> [THE RECORDS]
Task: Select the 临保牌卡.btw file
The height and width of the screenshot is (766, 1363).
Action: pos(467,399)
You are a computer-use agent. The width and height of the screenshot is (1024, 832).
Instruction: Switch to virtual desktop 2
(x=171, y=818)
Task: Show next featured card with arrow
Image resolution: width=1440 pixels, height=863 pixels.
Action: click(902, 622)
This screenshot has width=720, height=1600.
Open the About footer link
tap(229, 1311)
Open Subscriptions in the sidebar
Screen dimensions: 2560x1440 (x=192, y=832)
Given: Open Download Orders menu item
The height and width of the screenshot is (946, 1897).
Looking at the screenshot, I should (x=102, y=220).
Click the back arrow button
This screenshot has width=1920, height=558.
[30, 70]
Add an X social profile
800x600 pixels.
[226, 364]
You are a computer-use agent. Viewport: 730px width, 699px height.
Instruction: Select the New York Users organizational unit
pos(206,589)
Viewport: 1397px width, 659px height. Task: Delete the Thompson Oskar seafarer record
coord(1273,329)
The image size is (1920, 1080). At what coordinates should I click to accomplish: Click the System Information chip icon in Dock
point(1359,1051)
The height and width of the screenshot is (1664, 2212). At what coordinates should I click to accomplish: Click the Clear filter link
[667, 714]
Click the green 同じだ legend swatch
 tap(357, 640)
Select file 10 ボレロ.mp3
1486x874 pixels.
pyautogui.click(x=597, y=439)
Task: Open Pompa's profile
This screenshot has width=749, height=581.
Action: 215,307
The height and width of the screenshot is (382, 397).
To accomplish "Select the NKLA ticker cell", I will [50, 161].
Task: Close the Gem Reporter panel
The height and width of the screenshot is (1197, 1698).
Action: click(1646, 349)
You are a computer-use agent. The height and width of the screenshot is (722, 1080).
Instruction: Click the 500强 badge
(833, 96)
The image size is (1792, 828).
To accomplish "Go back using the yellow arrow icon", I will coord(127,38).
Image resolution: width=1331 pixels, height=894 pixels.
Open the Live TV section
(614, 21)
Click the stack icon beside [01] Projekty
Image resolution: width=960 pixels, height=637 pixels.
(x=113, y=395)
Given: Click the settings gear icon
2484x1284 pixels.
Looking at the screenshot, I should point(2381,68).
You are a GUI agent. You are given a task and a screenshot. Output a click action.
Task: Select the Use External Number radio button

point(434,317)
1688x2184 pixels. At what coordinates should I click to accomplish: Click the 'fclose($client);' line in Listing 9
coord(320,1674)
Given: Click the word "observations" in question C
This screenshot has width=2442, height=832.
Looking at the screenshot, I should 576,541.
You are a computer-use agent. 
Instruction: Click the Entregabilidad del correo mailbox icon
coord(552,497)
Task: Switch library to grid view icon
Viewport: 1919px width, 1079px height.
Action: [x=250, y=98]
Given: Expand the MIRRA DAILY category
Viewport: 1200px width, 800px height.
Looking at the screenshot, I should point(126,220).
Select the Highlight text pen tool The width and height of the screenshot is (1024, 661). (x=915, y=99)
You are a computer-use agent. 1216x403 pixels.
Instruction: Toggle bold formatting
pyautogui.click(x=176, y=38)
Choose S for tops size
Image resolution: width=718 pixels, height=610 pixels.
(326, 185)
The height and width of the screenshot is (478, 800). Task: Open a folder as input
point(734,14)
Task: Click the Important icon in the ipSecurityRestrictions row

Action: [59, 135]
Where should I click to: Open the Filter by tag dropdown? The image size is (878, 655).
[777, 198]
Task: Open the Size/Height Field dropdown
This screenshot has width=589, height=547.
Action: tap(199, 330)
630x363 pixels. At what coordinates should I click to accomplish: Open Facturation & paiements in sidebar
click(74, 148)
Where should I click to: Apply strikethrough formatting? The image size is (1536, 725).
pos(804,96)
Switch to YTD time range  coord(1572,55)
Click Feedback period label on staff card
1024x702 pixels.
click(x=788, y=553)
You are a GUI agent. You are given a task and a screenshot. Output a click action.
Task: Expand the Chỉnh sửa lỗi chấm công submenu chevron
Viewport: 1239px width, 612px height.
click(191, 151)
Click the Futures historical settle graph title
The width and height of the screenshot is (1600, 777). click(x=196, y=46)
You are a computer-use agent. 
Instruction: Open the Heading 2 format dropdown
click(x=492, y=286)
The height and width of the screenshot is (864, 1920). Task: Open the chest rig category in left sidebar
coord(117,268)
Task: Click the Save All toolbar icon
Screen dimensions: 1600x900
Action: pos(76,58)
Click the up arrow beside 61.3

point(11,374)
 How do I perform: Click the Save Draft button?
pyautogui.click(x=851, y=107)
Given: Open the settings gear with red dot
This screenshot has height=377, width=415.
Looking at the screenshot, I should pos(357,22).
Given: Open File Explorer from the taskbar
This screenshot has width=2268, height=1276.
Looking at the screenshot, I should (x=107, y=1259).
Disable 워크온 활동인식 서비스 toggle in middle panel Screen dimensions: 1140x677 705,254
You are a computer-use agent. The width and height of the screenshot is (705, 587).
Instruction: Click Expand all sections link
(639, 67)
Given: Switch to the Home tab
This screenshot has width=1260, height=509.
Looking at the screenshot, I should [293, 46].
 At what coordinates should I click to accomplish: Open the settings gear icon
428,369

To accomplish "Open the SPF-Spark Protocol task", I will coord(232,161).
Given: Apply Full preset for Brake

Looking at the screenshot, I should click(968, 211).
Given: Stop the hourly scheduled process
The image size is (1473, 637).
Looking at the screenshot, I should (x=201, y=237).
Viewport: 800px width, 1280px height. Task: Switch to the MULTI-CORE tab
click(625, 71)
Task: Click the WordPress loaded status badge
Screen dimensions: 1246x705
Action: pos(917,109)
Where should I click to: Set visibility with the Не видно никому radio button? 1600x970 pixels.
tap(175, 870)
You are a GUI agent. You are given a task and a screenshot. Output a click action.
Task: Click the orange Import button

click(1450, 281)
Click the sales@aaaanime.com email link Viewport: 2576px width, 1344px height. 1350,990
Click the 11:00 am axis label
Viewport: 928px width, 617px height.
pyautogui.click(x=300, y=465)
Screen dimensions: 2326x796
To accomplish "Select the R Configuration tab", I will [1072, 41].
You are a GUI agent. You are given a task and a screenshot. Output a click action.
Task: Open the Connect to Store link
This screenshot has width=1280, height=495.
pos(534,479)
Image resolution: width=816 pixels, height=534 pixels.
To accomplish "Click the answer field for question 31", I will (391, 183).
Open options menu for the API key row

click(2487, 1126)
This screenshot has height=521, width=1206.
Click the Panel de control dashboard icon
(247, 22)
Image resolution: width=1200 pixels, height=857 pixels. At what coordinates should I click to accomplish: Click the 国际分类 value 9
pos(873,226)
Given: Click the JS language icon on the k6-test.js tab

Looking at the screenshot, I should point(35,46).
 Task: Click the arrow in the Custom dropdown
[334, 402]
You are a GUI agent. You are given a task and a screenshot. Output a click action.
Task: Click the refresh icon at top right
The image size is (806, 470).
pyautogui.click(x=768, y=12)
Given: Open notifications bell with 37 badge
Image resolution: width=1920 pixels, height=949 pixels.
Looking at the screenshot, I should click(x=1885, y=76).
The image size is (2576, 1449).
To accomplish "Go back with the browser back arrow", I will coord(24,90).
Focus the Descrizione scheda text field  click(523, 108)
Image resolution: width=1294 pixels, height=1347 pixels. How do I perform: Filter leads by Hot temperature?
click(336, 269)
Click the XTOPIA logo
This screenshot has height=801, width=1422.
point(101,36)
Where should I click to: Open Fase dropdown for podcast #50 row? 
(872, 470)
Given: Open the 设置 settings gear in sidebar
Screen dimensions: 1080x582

> [PROMPT]
Please copy the items from the line with "Given: Click the word" up to and including the line with "Looking at the screenshot, I should point(126,220).", swapping "Viewport" for "Window" and leaving everything else unchanged.

> [WRITTEN ANSWER]
Given: Click the word "observations" in question C
This screenshot has width=2442, height=832.
Looking at the screenshot, I should 576,541.
You are a computer-use agent. 
Instruction: Click the Entregabilidad del correo mailbox icon
coord(552,497)
Task: Switch library to grid view icon
Window: 1919px width, 1079px height.
Action: [x=250, y=98]
Given: Expand the MIRRA DAILY category
Window: 1200px width, 800px height.
Looking at the screenshot, I should point(126,220).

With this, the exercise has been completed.